今回取り上げるのは、JR篠ノ井線の冠着駅。これで「かむりき」と読みます。なかなかの難読地名ですね。個人的には「冠」が付く地名を見ると北海道によくある「〇〇かっぷ」という地名が頭をよぎります。

冠着駅は長野県の二大都市である長野市と松本市の中間地点にあり、両市を行き来するなかで通ったことはあるという人は多いと思います。しかし、実際に降りたことがあるかというと…
ということで、今回は冠着駅周辺を散策します。

 

姨捨駅の隣

冠着駅の位置関係ですが、スイッチバックやホームからの景色で有名な姨捨駅の隣、というとイメージしやすいかと思います。とはいえ、姨捨駅はトンネルを挟んだ6km先。両駅間で周辺の景色は大きく変わります。

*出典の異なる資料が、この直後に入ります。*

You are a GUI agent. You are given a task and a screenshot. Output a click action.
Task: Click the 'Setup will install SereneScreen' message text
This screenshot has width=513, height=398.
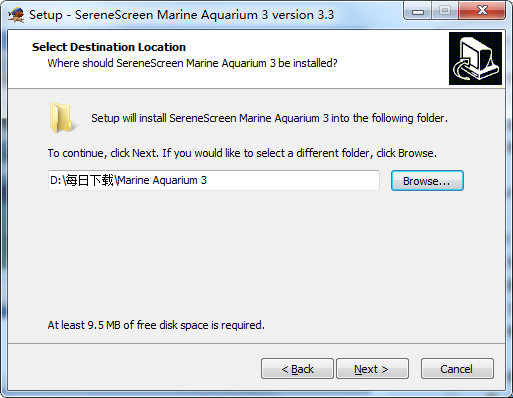[269, 118]
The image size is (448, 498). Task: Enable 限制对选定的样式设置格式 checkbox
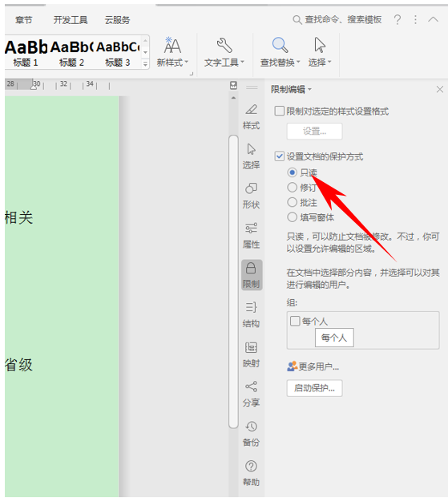280,111
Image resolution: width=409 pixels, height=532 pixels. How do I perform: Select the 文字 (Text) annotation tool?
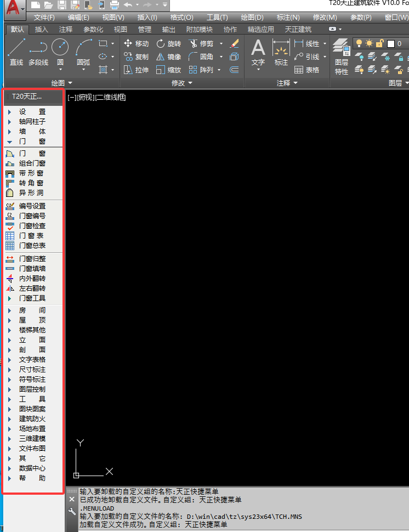click(x=258, y=53)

篠ノ井線のうち冠着駅~明科駅の間は山の間を抜ける区間となっており、トンネルの数も多くなっています。この区間は人口も比較的少なく、かつ線形の都合上集落からやや外れた地域を通る場合もあることから、冠着駅についても駅前には建物らしい建物はほぼありません。

冠着駅舎

そうした理由もあってか、冠着駅の1日あたりの乗車人数は70人程度となっています。

ちなみに、冠着駅の所在地は筑北村。冠着駅から松本駅方面に向かう場合には、隣の聖高原駅は麻績村ですが、その次の坂北駅は再び筑北村になります。冠着駅のある旧坂井村は筑北村の他の地区と道路や線路で直接行き来できないみたいですね。合併に際して色々あったみたいです。

冠着駅の所在地は筑北村

長野市内は雪がなくても…

冠着駅を訪れたのは2023年1月の前半。主に新潟などでの記録的な大雪が報じられる今冬ですが、長野市周辺は雪がほぼ積もっていない状況でした。しかしそんなタイミングでも冠着駅には積雪が。

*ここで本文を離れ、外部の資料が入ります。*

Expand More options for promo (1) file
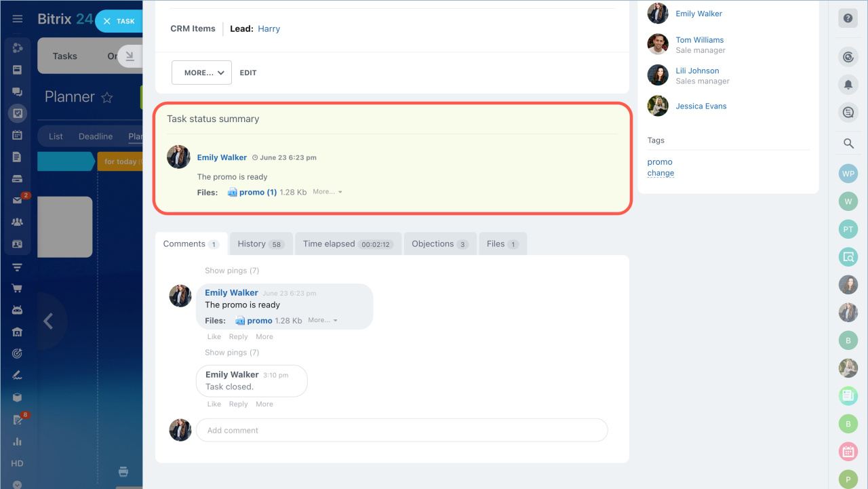The image size is (868, 489). click(328, 192)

冠着駅の標高は676m。長野市中心部(標高300m強)よりも約350m高いことに加えて、山の谷間で日光が当たりにくいことも理由の一つと思われます。

ホーム上の雪は凍っている

先述の通り1日の乗車人数が100人にも満たない駅ですので、ホームの除雪も最小限。日中時間帯の普通列車はワンマン運転されますので、ワンマン列車の乗車口は除雪され、なんとか見えるようにはなっています。

ワンマン乗車口は辛うじて見える

おそらく冠着駅の利用者は大半が車で駅へ向かうのでしょう。駅前の道には足跡は1人分しか確認できませんでした。さすがに獣の足跡はなかったのでそれは一安心。

新雪も残る駅前

集落はやや離れているので、訪問時間の都合上(というか寒いから)、駅周辺の散策のみに留めました。

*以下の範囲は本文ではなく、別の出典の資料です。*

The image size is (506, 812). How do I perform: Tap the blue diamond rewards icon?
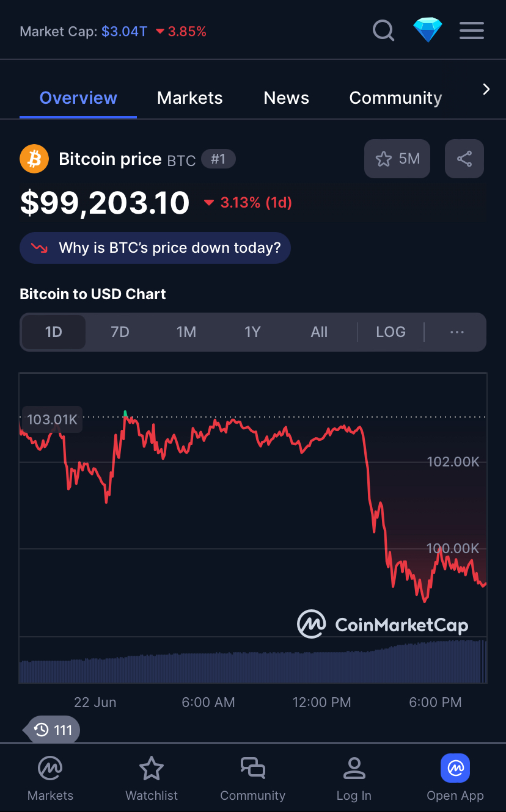point(428,30)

冠着駅から聖高原駅寄りは大きなカーブとなっており、きっと列車の撮影に訪れる人も多いのでしょうね。山あいにある分日照の難しさはありますが、条件が合えばきれいなアングルで列車を撮ることができそうです。

 

村が受託する簡易委託駅

さて、ここまで「冠着駅は村の中心から外れた場所にある、乗車人員100人/日未満の駅」とご紹介してきましたが、ではこの冠着駅が無人駅かといえば、そうではありません。

冠着駅は筑北村が受託する簡易委託駅となっています。
簡易委託駅というのは、切符の販売等の一部の駅業務を他の事業者等に委託している駅のこと。例えば、鉄道会社社員のいない駅のそば屋さんが切符を販売している場合は、そのそば屋が駅業務の受託者、というわけですね。

ここでは筑北村の職員の方が窓口業務を行い、切符の販売をされるようです。

1日の乗降客数は100人未満だが、無人駅ではない

注目したいのが、窓口の横に書かれた文言。写真では少し見にくいので引用します。

冠着駅は、村民の皆さまの足を守り利便を図るため、乗車券等の販売を筑北村がJR東日本から委託を受けて行っています。
ご旅行時の、きっぷ・特急券や、通勤・通学等の定期券のご購入は、是非地元冠着駅をご利用頂きますようお願いいたします。

特に「地元冠着駅」というワードが強調されているあたり、冠着駅をなんとか有人駅として維持したい村の意向が強く表れています。

観光スポットとして名高い隣の姨捨駅ですら無人駅となっている昨今、税金を投入して有人駅の機能を維持するというのは並大抵のことではありませんので、そこへの理解を求めるためにも、ぜひここで切符を買ってね、ということなのだと思います。

雪深い駅のストーブはありがたい

無人駅だと思って降り立ったので、ストーブが点いているだけで最高の気持ちになりました…。

長野~松本・塩尻方面の往復には、途中下車不可の「信州往復きっぷ」を使うことが多いので途中の駅に降り立つ機会はなかなかありませんが、たまには途中駅に立ち寄ってみると新たな発見があるかもしれませんね。